Clinical data accompanying each video will include the estimated gestational age at delivery, sex, mode of delivery, and birthweight rounded to 250g increments. Videos will be categorized into Normal (all 5 criteria met), Abnormal (≤ 2 criteria met) or Indeterminant (3–4 criteria met) using the checklist below. Only normal and abnormal videos will be used for this study:
a) preductal oxygen saturation measurements meeting NRP goals without supplementation, if measured
b) Heart rate > 100 throughout postnatal transition.
c) no apnea or respiratory distress.
d) no resuscitation interventions.
e) normal postnatal care. Note that for preterm infants, this will be defined as discharge at ≤ 40 weeks estimated gestational age, with a normal neurological exam, in room air, and normal oral breast or formula feedings, and without diagnoses of necrotizing enterocolitis, bronchopulmonary dysplasia, bacterial infection, or intraventricular hemorrhage > Grade 1.
Exclusion criteria will include major congenital anomalies. Prematurity will not exclude participation and will analyzed as a covariate.
Goal recruitment is at least 5 normal and 5 abnormal video analyses from each site.
The overall study was reviewed by the Virginia Commonwealth University Institutional Review Board and consenting waived because of the complete anonymization of the data, such that only any consent documentation would potentially identify a subject.

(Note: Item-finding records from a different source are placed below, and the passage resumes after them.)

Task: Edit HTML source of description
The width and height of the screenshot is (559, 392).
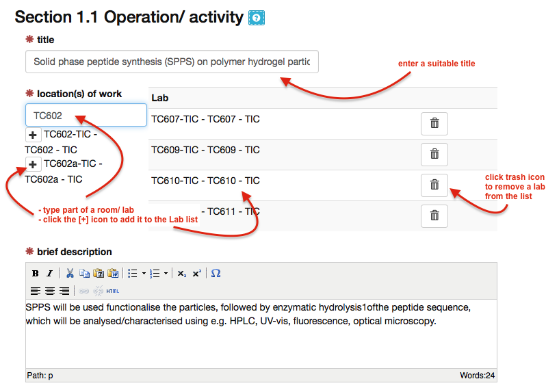Action: pyautogui.click(x=113, y=291)
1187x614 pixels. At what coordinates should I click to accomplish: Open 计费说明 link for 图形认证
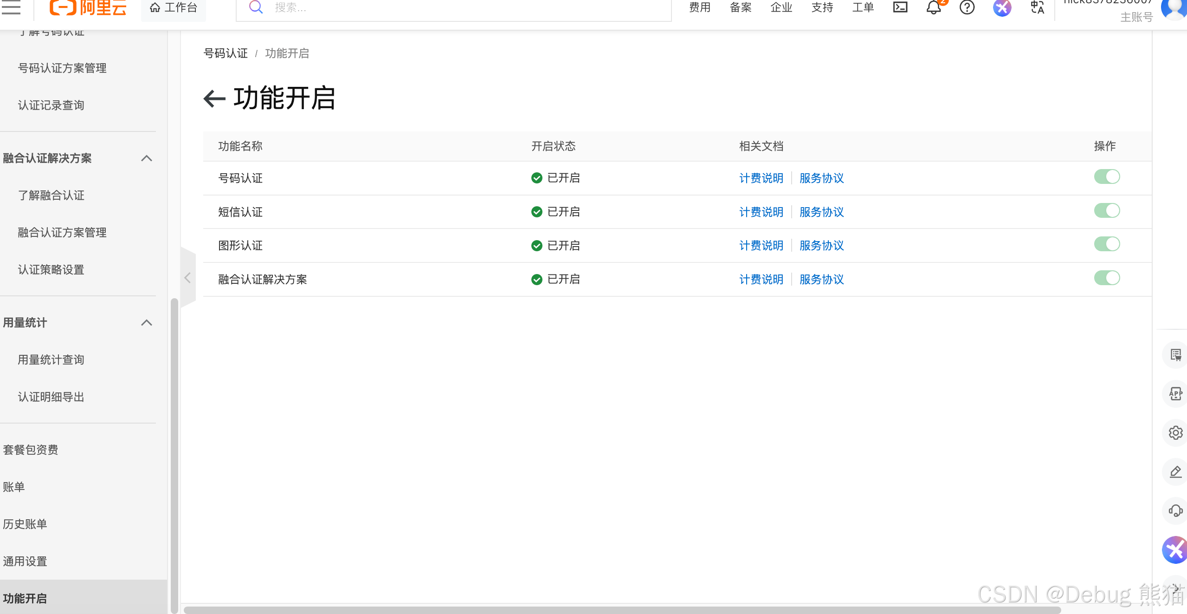pyautogui.click(x=761, y=246)
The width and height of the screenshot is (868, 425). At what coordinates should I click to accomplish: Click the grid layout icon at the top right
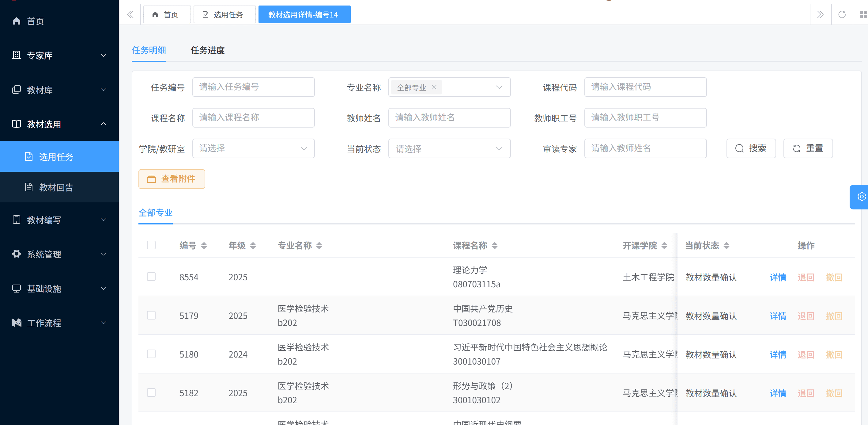862,15
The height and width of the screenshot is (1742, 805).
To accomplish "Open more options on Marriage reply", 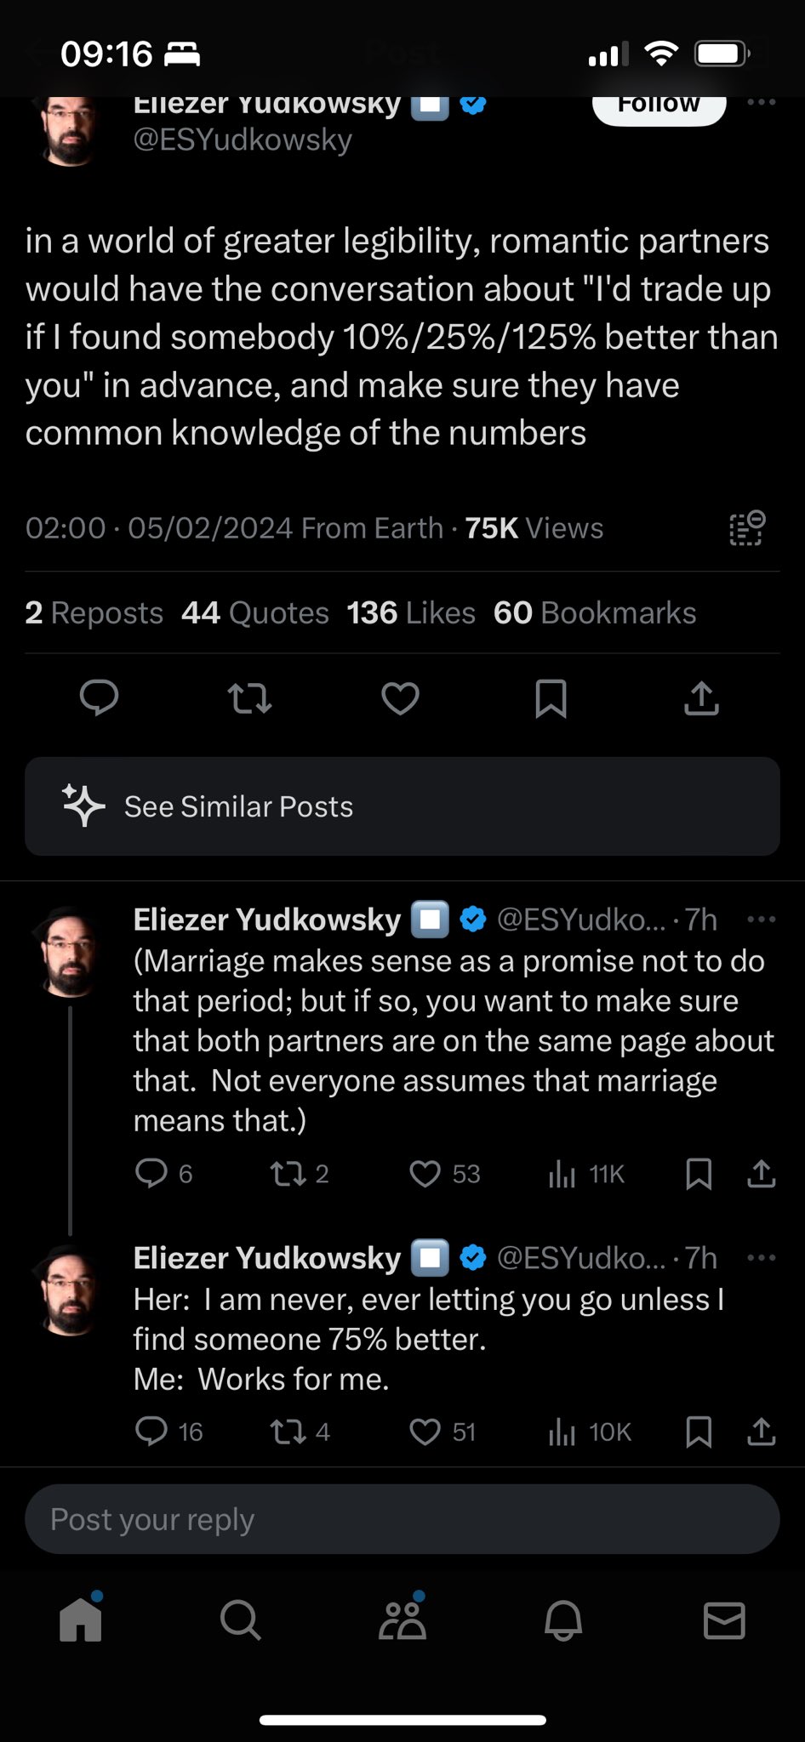I will coord(761,919).
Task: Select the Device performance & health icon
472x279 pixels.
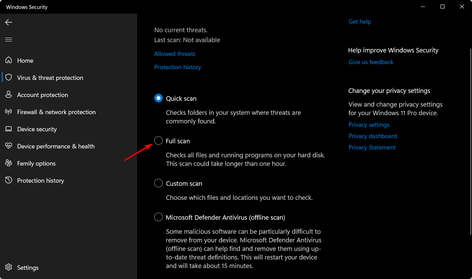Action: pos(9,146)
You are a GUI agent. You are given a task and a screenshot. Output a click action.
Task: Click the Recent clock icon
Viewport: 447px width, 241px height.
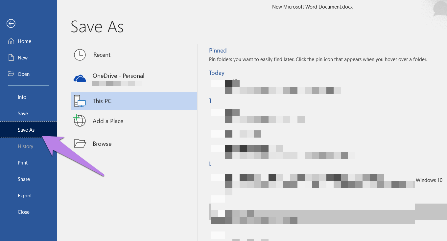coord(80,55)
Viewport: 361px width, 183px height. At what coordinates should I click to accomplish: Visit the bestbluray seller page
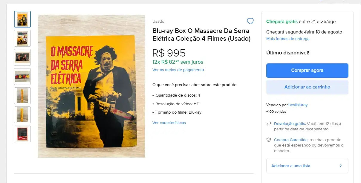click(x=298, y=105)
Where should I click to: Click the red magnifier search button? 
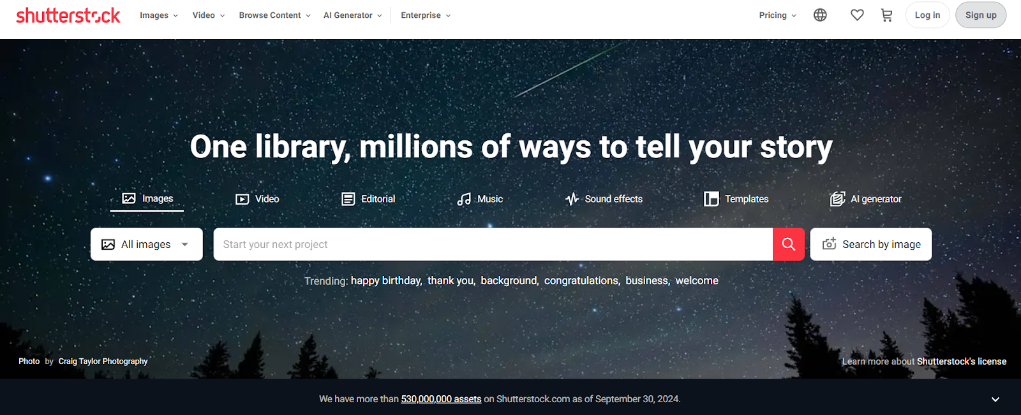pyautogui.click(x=789, y=244)
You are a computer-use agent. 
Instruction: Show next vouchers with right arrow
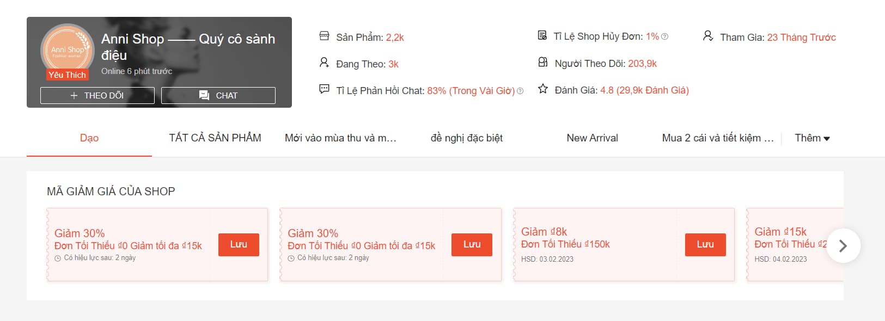click(x=843, y=246)
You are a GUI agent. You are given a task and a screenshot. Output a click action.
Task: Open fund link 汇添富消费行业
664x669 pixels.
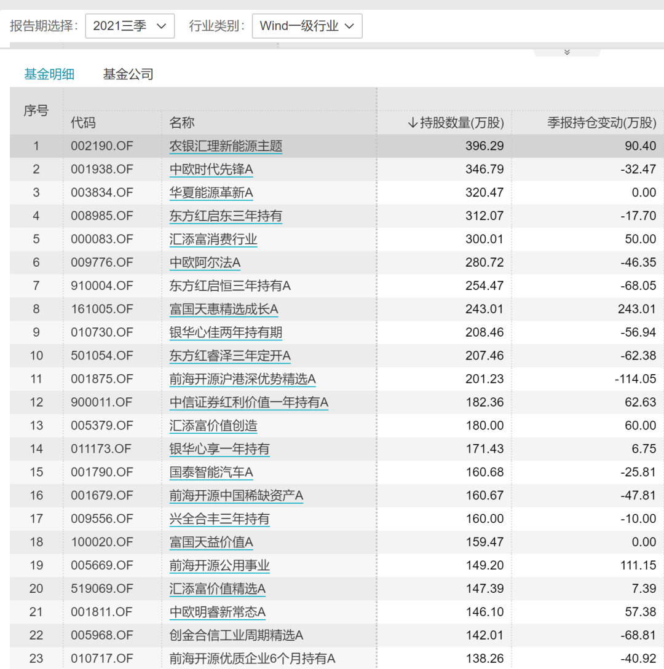pos(213,240)
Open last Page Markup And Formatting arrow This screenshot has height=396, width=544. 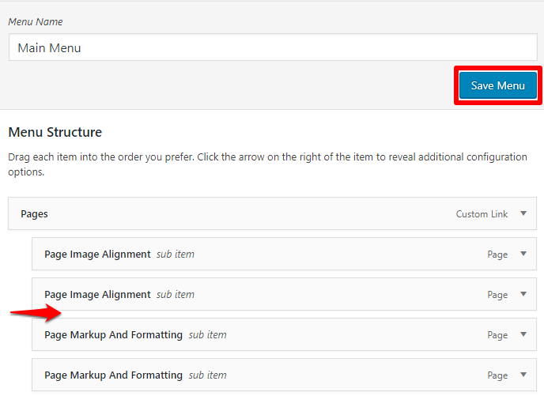[x=523, y=375]
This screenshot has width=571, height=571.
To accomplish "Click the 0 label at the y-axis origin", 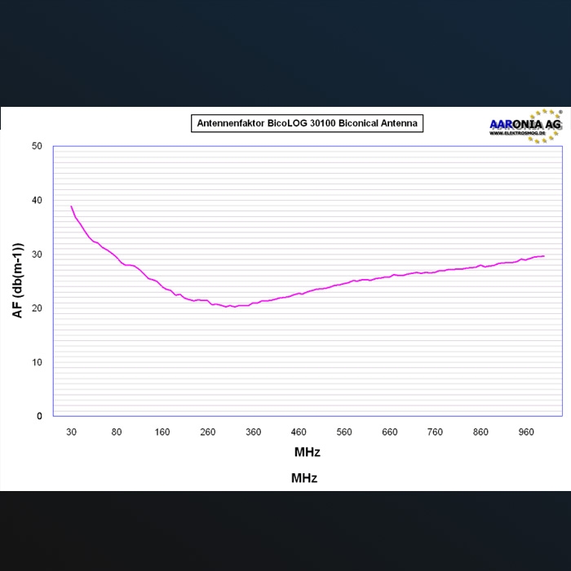I will click(39, 416).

Each participating site will obtain approval to participate and contribute anonymous data from their individual institutional review boards.
Analysis
The dichotomized variables at each of the ten time points between 30 seconds and 5 minutes of life, will be counted from the normal and the abnormal videos, which should result in several hundred potential assessment tool components for evaluation. In addition, variables that permit calculation of change over time (e.g., heart rate at 150 seconds vs 30 seconds) or the effect of an earlier intervention on a component will be calculated and included in the set of potential score elements. The significance and power of each element will be calculated by Fisher’s Exact Test from the proportions of each groups. Any element with a power < 0.8 will be discarded from further analysis. The individual elements will then be arranged into a hierarchy based on discriminant difference, i.e., inverse p value. Because some elements are likely to be closely related, multiple logistic regression analysis will be performed for each time point using the elements defined as significant from the proportional analysis. Those that remain both significant and independent at each time point will then be tested individually and in their various combinations for their significance between the normal and abnormal deliveries. For example, if four components make the grade for inclusion at 1 minute, analysis will be performed on each individual component, on all possible combinations of two, all combinations of three and all combinations of all four components. The ten combinations with the most significant difference will be designated as candidate newborn assessment tools to compare against the Apgar in future studies.
Timeline
We plan to begin data abstraction from newborn resuscitation videos in the first quarter of 2025 and anticipate completing the initial 70 from the 7 sites within 6 months. The analysis and determination of the best candidate newborn assessment elements, the first step in the overall ANSWER program, should be completed by December 2025. The sites will continue to record videos for the VERIFI study, and these will be used during the first half of 2026 to test and validate a new assessment tool based on the best elements from the first step. In particular, a larger video data set from the VERIFI study will permit a further analysis of any issue with prematurity if the first phase does not have a sufficient number and range of premature deliveries.
Discussion
For any attempt to develop or validate a newborn assessment tool or method, a short-term outcome will need to be identified. Dr. Apgar, in her original paper [1], showed that her score was lower in those babies who died in the first 28 days, but in many countries, this is an uncommon outcome and would necessitate a very large sample size. All recent attempts to modify or replace the Apgar have used different short-term outcomes [15–17]. We suggest using the assessment score to identify newborns who could benefit from enhanced observation or care after delivery, as opposed to routine care. This would include virtually all those who have conditions and consequences related to perinatal events without so many false positives as to overwhelm any systems. In the case of preterm infants, who generally go from delivery to a special or intensive care nursery, the definition would be expanded to include care not directly related to prematurity.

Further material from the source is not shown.